My question is this: for the sake of trying to rehabilitate him, we take him on regular walks/out to parks/etc (with treats, clicker, and paying a lot of attention to him) that he usually does ok on, but are clearly pretty stressful for him. This is at the advice of the behaviorist, who thinks there is a good chance we can help him over time. As I said before, we’ve been doing this for about a year without results. At what point do we or did you accept that his best life is one inside our home?

He is great at home and absolutely adores us, although bathroom breaks can be stressful if we see other people out. Other than that, 0 problems in our house, so I’m wondering if at some point we just have to accept that he isn’t a dog who likes being in public and be done with it.
Anonymous
After a year I think you need to accept this is how he is. I think you can still make interactions as positive as you can and reward good behavior, but don't keep setting him up to fail.

I have an 8yo lab and while he acts like he loves other dogs initially and will walk great with them, as soon as we stop walking or sit down, he gets aggressive and lunges and is generally a jerk. So I do my best not to be in those situations. I walk with friends but no grabbing coffee after while the dogs hang out. No doggie bday parties, it sucks but it is what it is.
Anonymous
Just like sometimes we need to try a new therapist, try a new trainer. I've had good luck with Blue Ridge Canine. They do board and train, some of the trainers will live with your dog with them for a few weeks, they do weekly classes at Claude Moore Park in Loudoun.
Anonymous

I know we live in a positive-training world these days... but the only way I could train my reactive dog not to bark/lunge at (or once, attack) other dogs is with an electronic collar. I put it on very low and it gets his attention so that he can actually hear and understand me, when previously he would be oblivious to all but his urge to insult and respond to other dogs.

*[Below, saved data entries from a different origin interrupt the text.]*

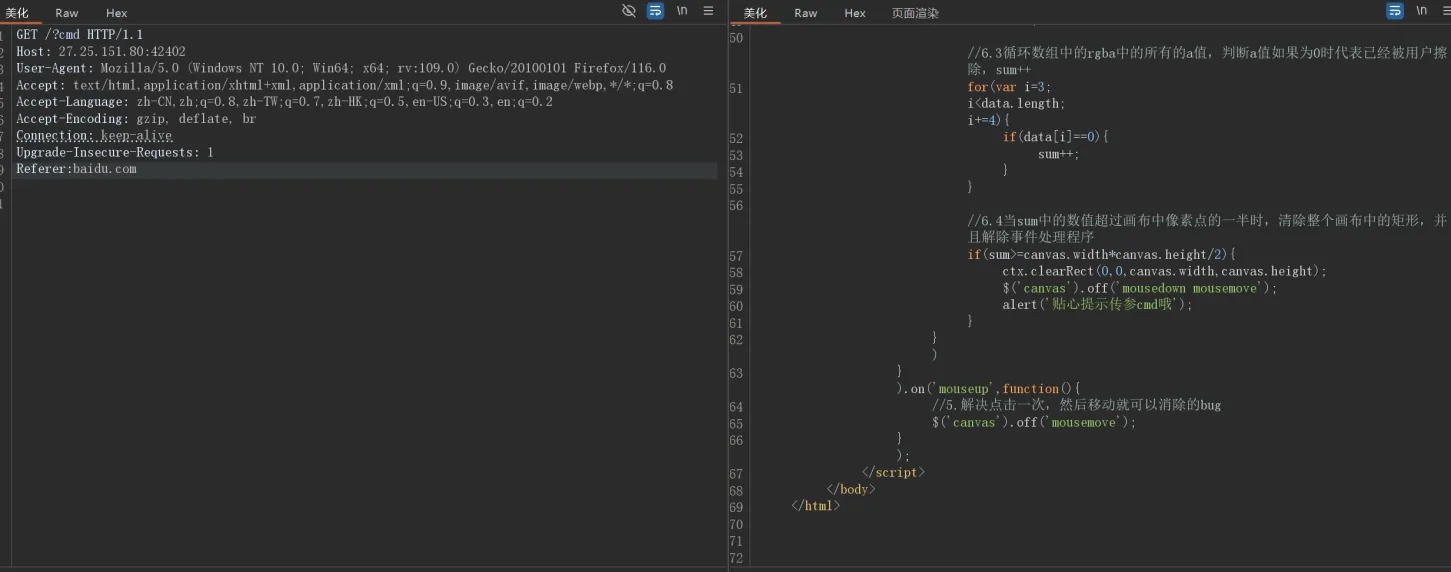This screenshot has height=572, width=1451.
Task: Select the request 美化 tab
Action: point(17,13)
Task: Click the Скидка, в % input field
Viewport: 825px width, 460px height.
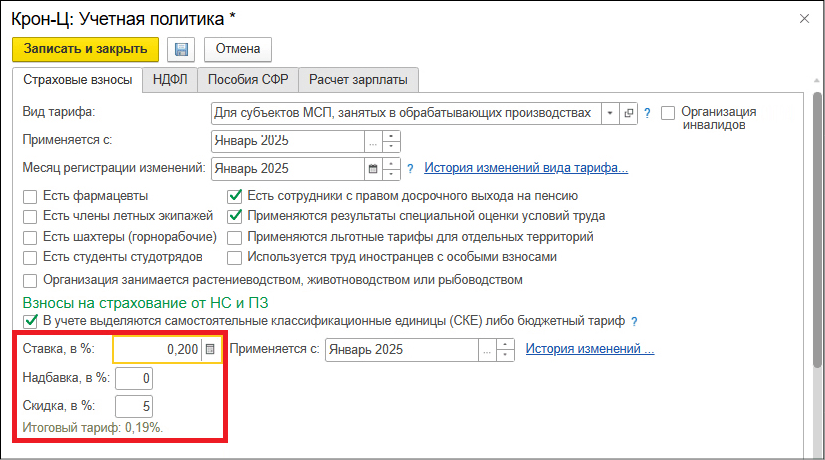Action: pos(133,406)
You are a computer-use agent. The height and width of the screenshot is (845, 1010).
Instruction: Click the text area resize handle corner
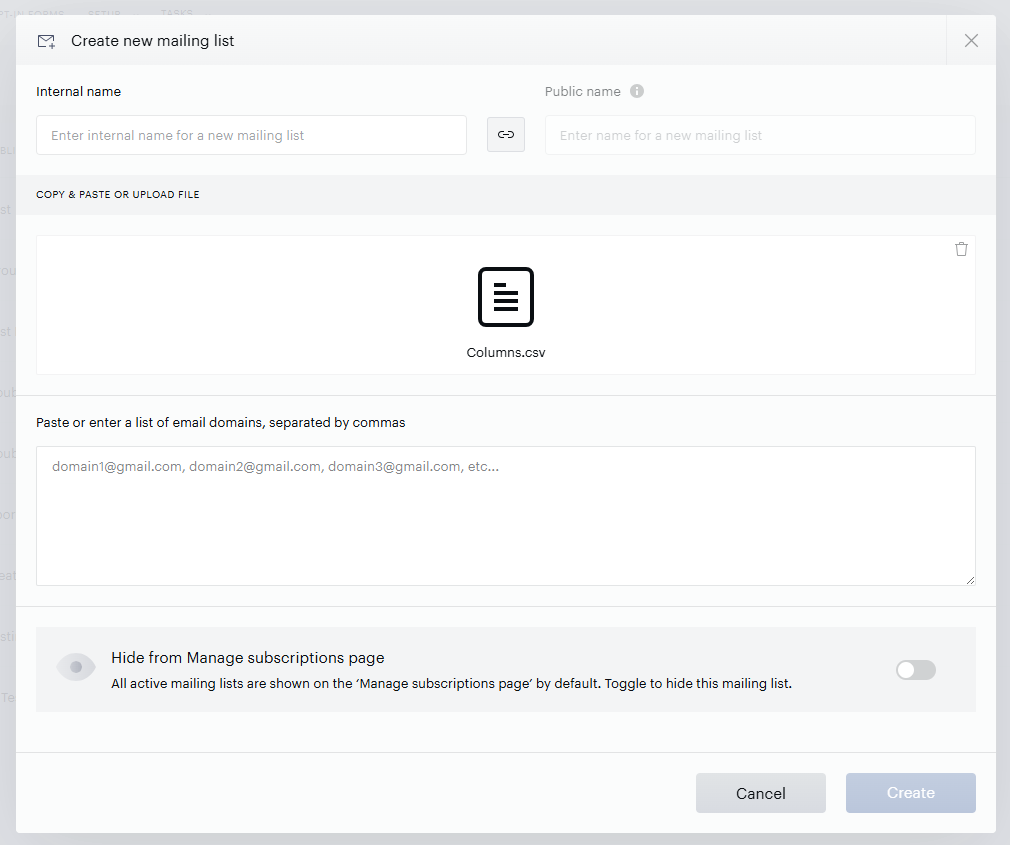point(970,580)
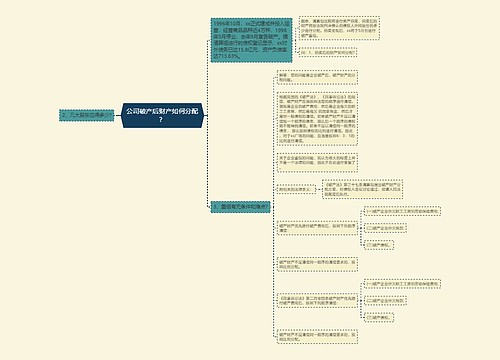Click the left branch node numbered 2
The height and width of the screenshot is (360, 500).
87,115
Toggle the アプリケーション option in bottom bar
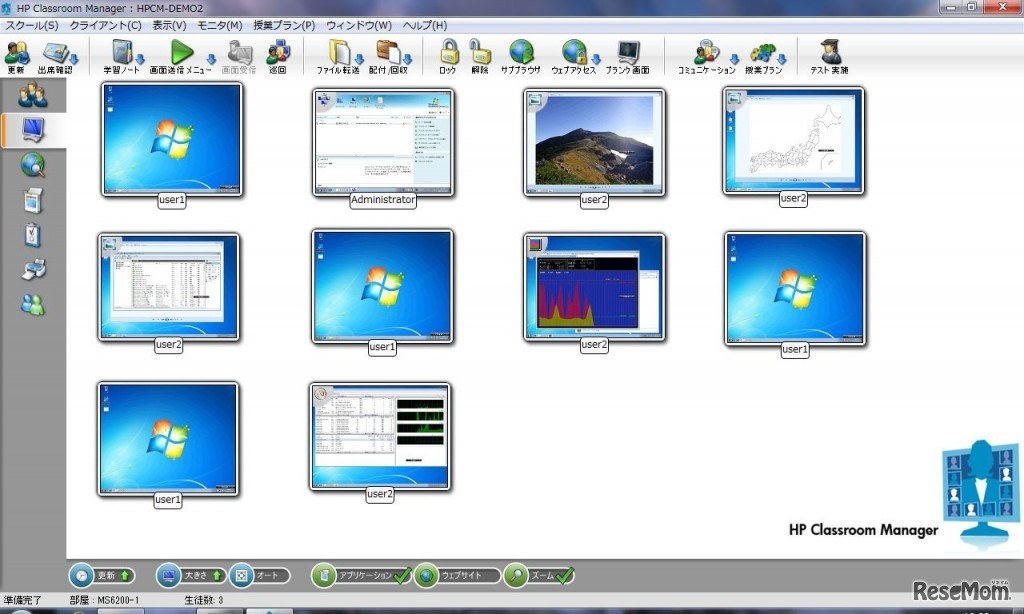This screenshot has width=1024, height=614. click(x=361, y=576)
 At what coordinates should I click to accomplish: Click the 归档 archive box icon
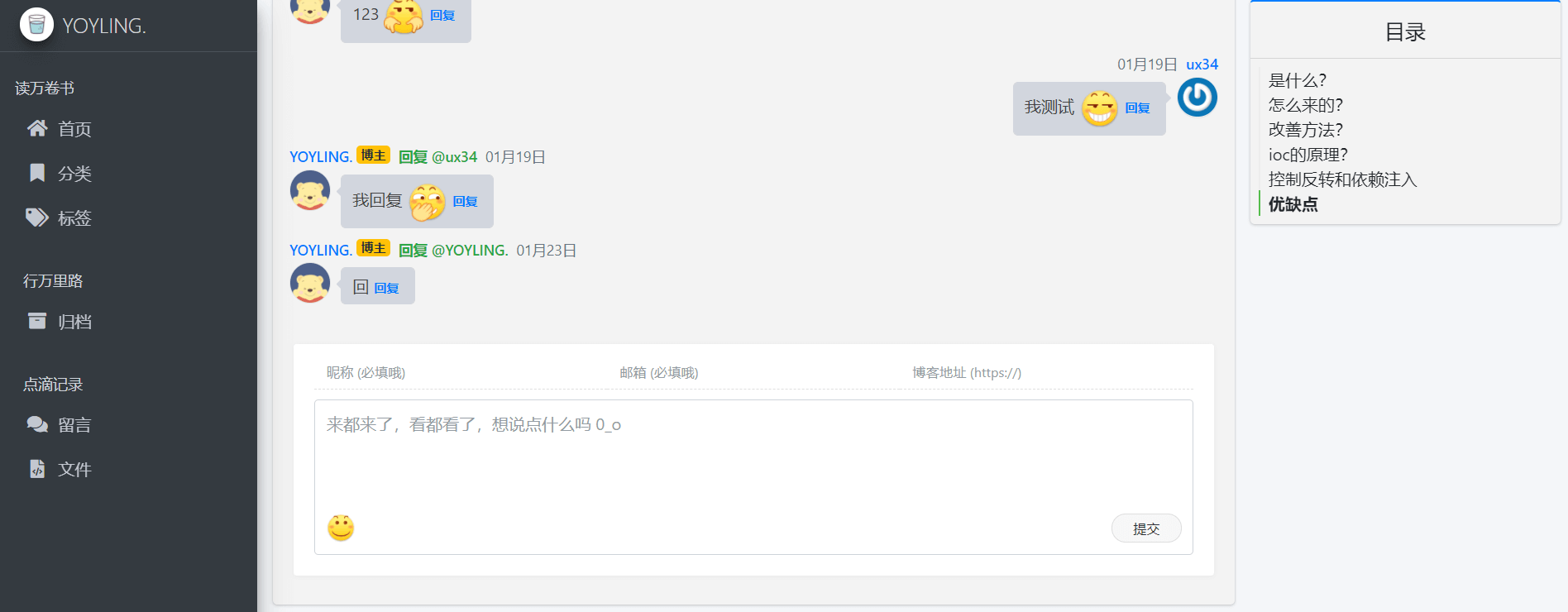(x=37, y=321)
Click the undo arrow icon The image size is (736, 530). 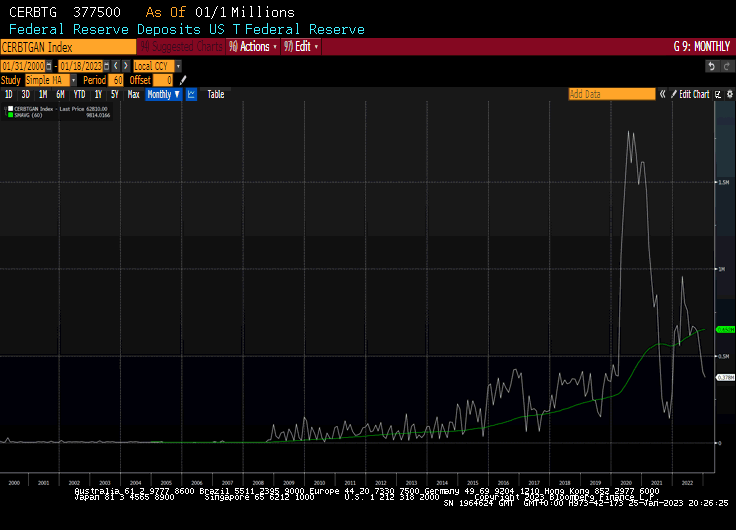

We can now go out in public again, and my dog can enjoy his interactions with friendly dogs without setting them off by provoking them, and can walk by reactive dogs without responding in kind.
Anonymous
I have a 12 year old rescue who came from a neglectful and abusive situation. It's been almost 4 years. After his medical issues were treated, and he received lots of affection, he started to trust us, and is very affectionate with us and our other dog only- no one else. Yes, he might bite you.

I love him- but boy does he have issues and a ton of anxiety. I just don't let him around others, and that is the way it is going to be. I consider it to be a privilege showing this little guy what love is.